Saturday, December 06, 2014

Two Key Questions to Ask When Trading the Day Time Frame

When trading the day time frame in the stock indexes, two questions are important:

1)  Who is in the market?

2)  How are they positioning themselves in the market?

At the most basic level, I want to generate an estimate--as early in the day as possible--whether the day is shaping up as a potential trend day or range day. 

Who is in the market is addressed by volume.  As I've stressed in the past, volume is important because it correlates quite highly with volatility.  Knowing whether we're trading above average, average, or below average volume gives us important clues as to whether we're likely to have a daily range greater than, equal to, or lesser than the average range.  That, in turn, impacts whether moves are likely to extend or reverse on a given time frame.  

So let's take Friday's trade as an example.  We had a very strong payrolls number, so traders were justified in thinking that we could have a catalyst for a strong market day.  I was less convinced of that, given weakness that had been showing up in the market.  During the first five minutes of trading in SPY, we transacted just a bit over 2 million shares.  The average first five minute volume in SPY over the past three months has been a little over 3 million shares.  During the next five minutes, we transact about 1.8 million shares.  The average for that five minute period is almost 2.5 million shares.

You get the idea.

Exercise 1:
Answer these questions using the post on trading the day time frame:
(a) What two questions does it call important when trading the day time frame in the stock indexes?
(b) According to the post, what does volume correlate quite highly with?
(c) What has the average first five minute volume in SPY been over the past three months?

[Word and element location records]
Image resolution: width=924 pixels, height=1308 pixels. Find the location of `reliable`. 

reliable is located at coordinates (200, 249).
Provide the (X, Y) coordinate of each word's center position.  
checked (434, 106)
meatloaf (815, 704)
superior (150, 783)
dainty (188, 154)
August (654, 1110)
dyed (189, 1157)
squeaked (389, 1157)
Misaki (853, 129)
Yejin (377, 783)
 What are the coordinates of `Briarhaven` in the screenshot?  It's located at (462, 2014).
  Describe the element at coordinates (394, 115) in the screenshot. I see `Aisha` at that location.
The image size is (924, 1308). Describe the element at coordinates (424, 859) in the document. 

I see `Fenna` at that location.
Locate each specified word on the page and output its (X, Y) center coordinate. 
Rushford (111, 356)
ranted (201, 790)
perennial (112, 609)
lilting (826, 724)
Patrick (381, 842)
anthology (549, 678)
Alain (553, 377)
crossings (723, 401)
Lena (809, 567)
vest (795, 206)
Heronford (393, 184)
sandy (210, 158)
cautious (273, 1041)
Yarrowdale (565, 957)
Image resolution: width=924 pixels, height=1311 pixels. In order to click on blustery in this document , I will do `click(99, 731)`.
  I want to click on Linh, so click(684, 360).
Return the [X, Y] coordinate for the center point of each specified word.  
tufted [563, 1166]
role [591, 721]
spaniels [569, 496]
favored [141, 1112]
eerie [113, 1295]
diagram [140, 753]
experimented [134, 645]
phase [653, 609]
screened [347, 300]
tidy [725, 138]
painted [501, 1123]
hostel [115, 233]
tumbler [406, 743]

Exercise 2: Reproduce the records exactly, starting at the line that contains "August (654, 1110)" and continuing through the end of the records.

Complete answer 1:
(a) Who is in the market, and how are they positioning themselves in the market.
(b) Volatility.
(c) A little over 3 million shares.

Complete answer 2:
August (654, 1110)
dyed (189, 1157)
squeaked (389, 1157)
Misaki (853, 129)
Yejin (377, 783)
 What are the coordinates of `Briarhaven` in the screenshot?  It's located at (462, 2014).
  Describe the element at coordinates (394, 115) in the screenshot. I see `Aisha` at that location.
The image size is (924, 1308). Describe the element at coordinates (424, 859) in the document. 

I see `Fenna` at that location.
Locate each specified word on the page and output its (X, Y) center coordinate. 
Rushford (111, 356)
ranted (201, 790)
perennial (112, 609)
lilting (826, 724)
Patrick (381, 842)
anthology (549, 678)
Alain (553, 377)
crossings (723, 401)
Lena (809, 567)
vest (795, 206)
Heronford (393, 184)
sandy (210, 158)
cautious (273, 1041)
Yarrowdale (565, 957)
Image resolution: width=924 pixels, height=1311 pixels. In order to click on blustery in this document , I will do `click(99, 731)`.
  I want to click on Linh, so click(684, 360).
Return the [X, Y] coordinate for the center point of each specified word.  
tufted [563, 1166]
role [591, 721]
spaniels [569, 496]
favored [141, 1112]
eerie [113, 1295]
diagram [140, 753]
experimented [134, 645]
phase [653, 609]
screened [347, 300]
tidy [725, 138]
painted [501, 1123]
hostel [115, 233]
tumbler [406, 743]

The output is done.